Teaching material, such as handouts, homework assignments, visual
aids, etc. may be input using storage media 224 or downloaded over
a network 226. This may also include classroom materials, such as
textbooks, workbooks, on-line material and/or E-learning resources
(e.g., discussion boards, etc.). The virtual student 202 may also
have access to targeted communications between participants, such
as emails, chats, etc. These communications may be between people
in the classroom and even outside the classroom (e.g., participants
joining by teleconference, by Internet, etc.).
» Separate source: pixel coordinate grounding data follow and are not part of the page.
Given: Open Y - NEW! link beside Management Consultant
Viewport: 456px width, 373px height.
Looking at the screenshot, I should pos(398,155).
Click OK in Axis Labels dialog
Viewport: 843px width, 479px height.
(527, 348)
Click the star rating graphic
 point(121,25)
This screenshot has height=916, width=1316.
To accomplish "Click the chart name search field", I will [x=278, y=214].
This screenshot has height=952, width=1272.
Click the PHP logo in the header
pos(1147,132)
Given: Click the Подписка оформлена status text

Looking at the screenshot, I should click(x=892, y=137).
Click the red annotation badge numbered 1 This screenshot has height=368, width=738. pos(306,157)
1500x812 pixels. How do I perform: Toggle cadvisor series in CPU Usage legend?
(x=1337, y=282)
[0058] The virtual student 202 becomes an artificial participant in
a classroom. The virtual student 202 includes software programs to
interpret and classify the information received. Virtual student
202 may include the components and functions of system 100 as
described above. A student profile classifier 230 observes, models,
and classifies or labels each student learning style, and is
configured to determine what the student has learned based on
homework, tests and communications by the student. For example, an
archival and journal system assimilates, interweaves, indexes and
cross-references all the input and events that occur in a
classification. In this way, what the student has been exposed to
as well as what the student has learned can be assessed. For
example, the virtual student 202 logs a lecture on improper
fractions. Since the teacher loaded lecture materials and the
virtual student 202 is present during the actual lecture, a
comparison of the material actually covered can be made. Students
prepare an assignment and input the results to the virtual student
202. The virtual student 202, knowing what the students were
exposed to, can determine what the students need more assistance in
from the types of problems that were correct or incorrect in their
assignment.
[0059] The virtual student 202 can generate a question in the class
so that the teacher can answer the question in an area where a
number of students may need additional assistance. In one example,
an inference system 232 models student behavior to predict
reactions of each student, based on a student profile, to events
observed. In one instance, the student profile indicates that
mathematical concepts are an area that needs further explanation
for a particular student. Upon introduction of a new math topic,
the inference system 232 predicts that a question should be asked
regarding an unexplained topic discussed by the teacher since
according to a student's profile the concept should be reinforced.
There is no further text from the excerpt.